A drive, which I shall long remember, we took to a little French village just out of Quebec. I had always thought – shade of Napoleon, forgive me – that the peasant French were an unthrifty, unneat people. My delight was unbounded at their rows of neat little white-washed cottages, standing sociably and cosily together, with long strips of farms extending back; not an unsightly object about them; clean, white-muslin window-curtains, with pretty pots of bright, flowering plants at the casements; rosy little children, with their bright red stockings – how I like to see a little child in red stockings – and clean, white aprons, and shiny hair, sitting on the door-step with the family Towser, or running after the carriage, with bunches of flowers for "the English ladies," as they persisted in calling us, keeping up with our horses with a pertinacity which would have drawn out the pennies were we less favorably inclined; and gay little bouquets they gave us, too – roses just in bloom (for their summers are late and fleeting), and pretty pinks and geranium leaves.
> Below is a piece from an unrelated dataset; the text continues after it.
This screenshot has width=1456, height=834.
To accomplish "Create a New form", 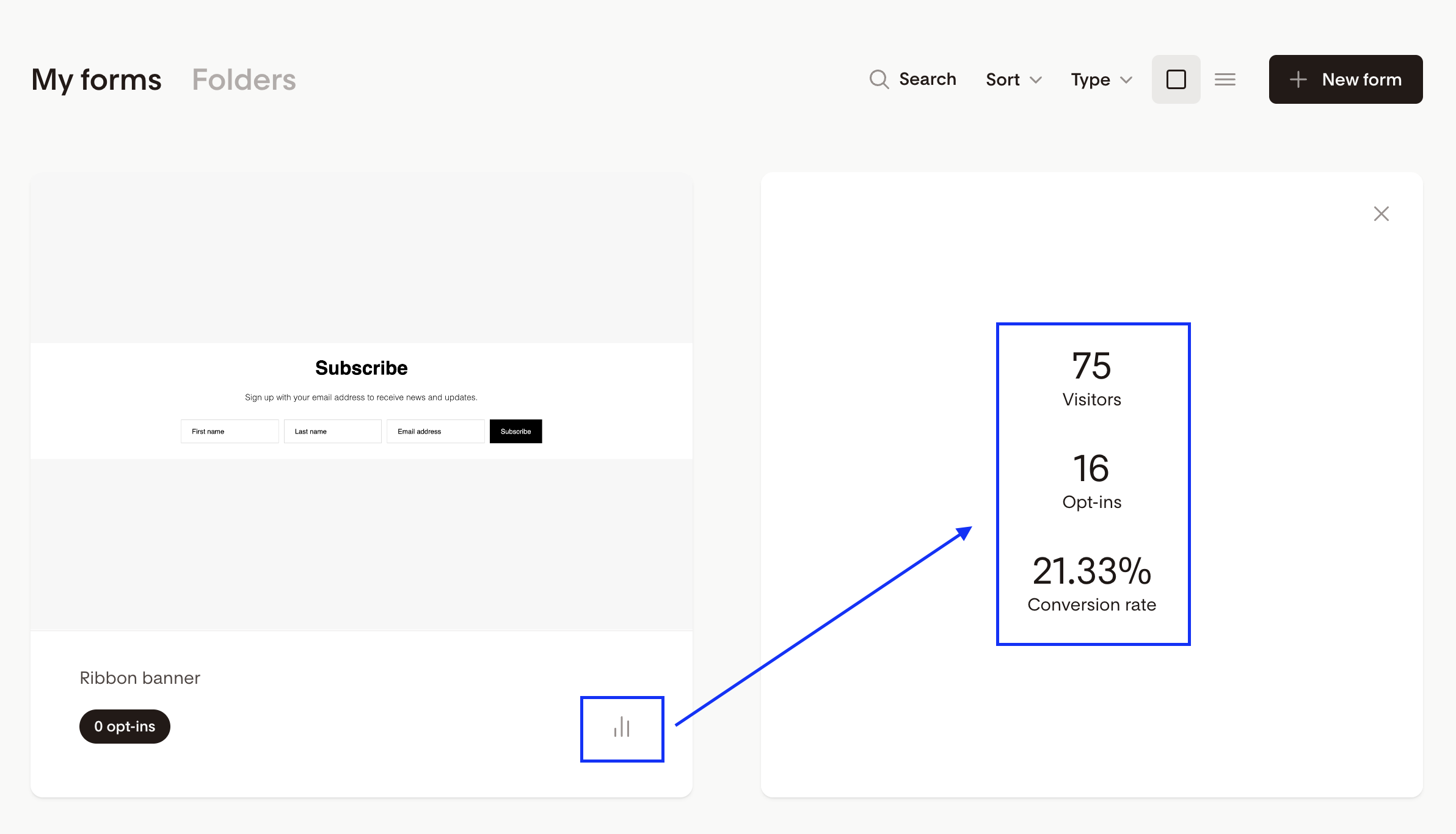I will pyautogui.click(x=1345, y=79).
In the fields, women and girls were raking hay, with broad straw hats, which they pushed back from their brown faces, as they leaned on their rakes to look as we passed, quite unconscious how pretty they looked, helping their stout, healthy-looking brothers, who, with strong, white teeth, and curly hair, laughed merrily as they tossed the hay about. And yet this, like all pictures, had its shadow, for I saw, though they did not, the pale procession of half-paid sewing girls coming up Nassau and Chatham streets, in New York, at that very moment, home to some stifled attic, or perhaps some more noisome place, of which those Canadians, in their pure country seclusion, could not even dream. How I wished they were all in those sweet hayfields, breathing that pure, untainted air!